Monday, March 29, 2004


Matthew Yglesias comments on the politics of trade are exactly right:

Nevertheless, I think the time may have passed quite a while ago when it ceased being especially productive for all us pro-trade folks to spend our time congratulating each other that we've mastered both the principle of comparative advantage and the fact that Indian (or Chinese) lives count in the analysis along with American ones...

What I'd really like to see is a smart article about how, in practice, to rebuild political support for trade. It seems to me that the WTO process has ceased to be effective. Public opposition to trade deals remains high, and developed world corporations have managed to smuggle a very large number of non-trade priorities onto the agenda, thus confusing the issue.

The key to winning support for free trade is job creation. Without the problem of unemployment, politicians will find it difficult to use trade as an issue and public opposistion to free trade will be much less.

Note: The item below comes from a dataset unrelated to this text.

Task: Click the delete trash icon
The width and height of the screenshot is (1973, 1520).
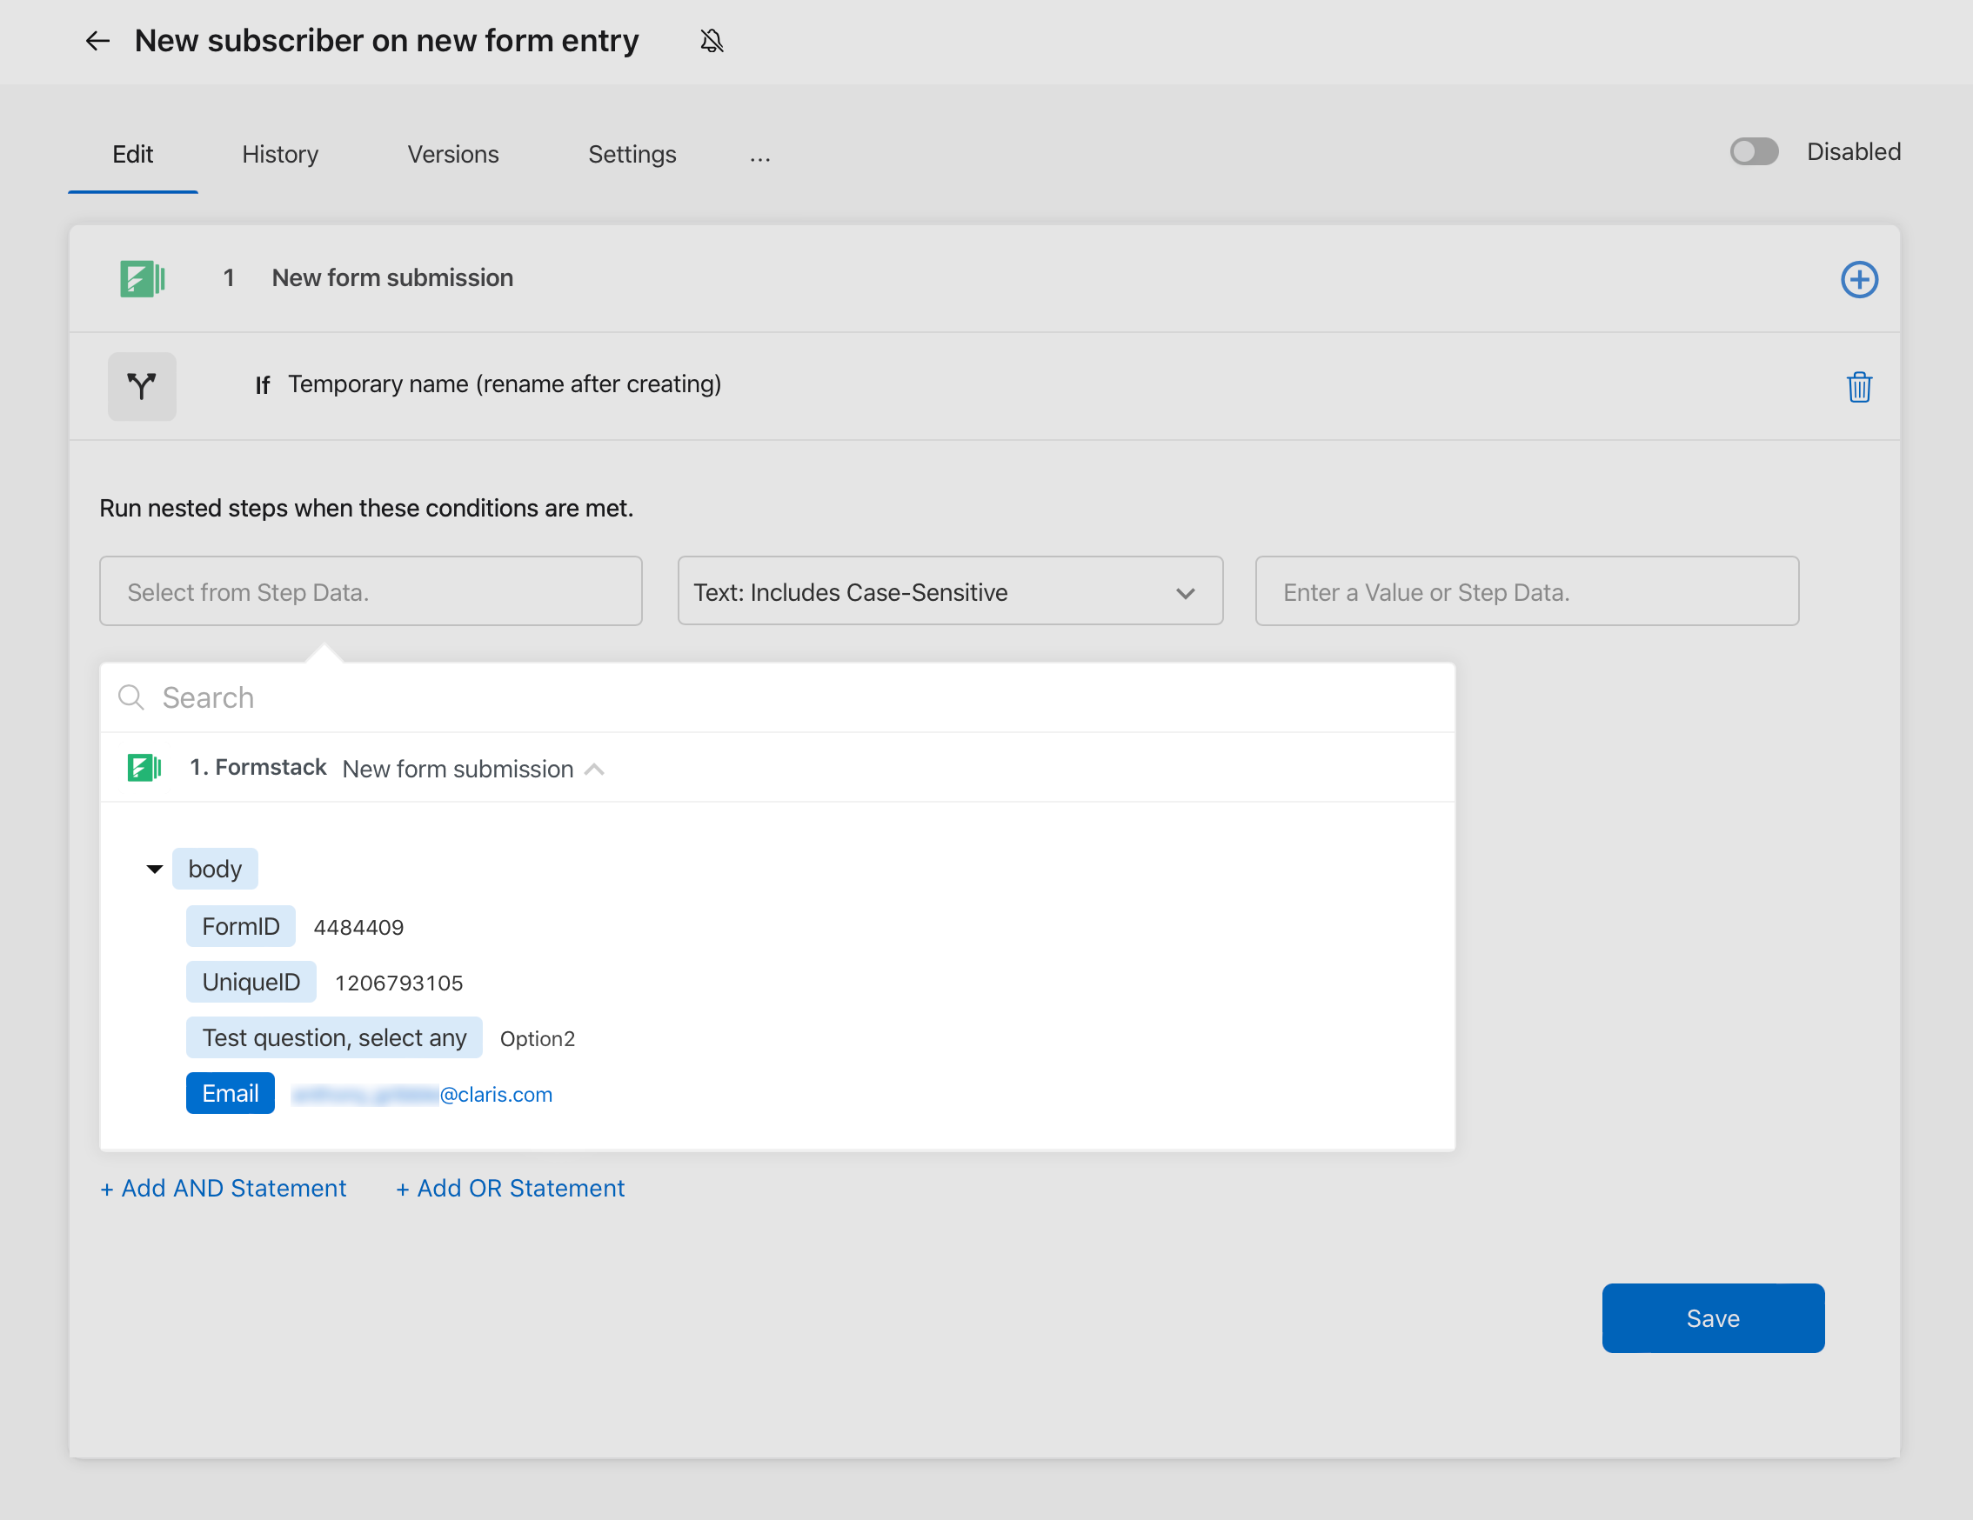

It would also be nice if things not related the exchange of goods were not bundled up with discussions of free trade. Free trade is almost certainly good, while greater freedom for things like capital may very well be bad and be source of economic stability rather than prosperity. During the Cancun round of WTO talks the rich nations kept pushing for capital mobility instead of discussing actual trade issues which the poor countries cared about. Since the main political forces for liberalization in the First World are investors and large corporations, I am not sure how such a situation can be avoided but it is what needs to be done. Perhaps unions in certain industries, such as the automobile business, that have been hurt by protectionism might be induced to suppor free trade, at least when it doesn't hurt them. This might seem like a perverse divide and rule strategy, but if we can build pro-trade factions that go beyond the super-rich it will be for the best.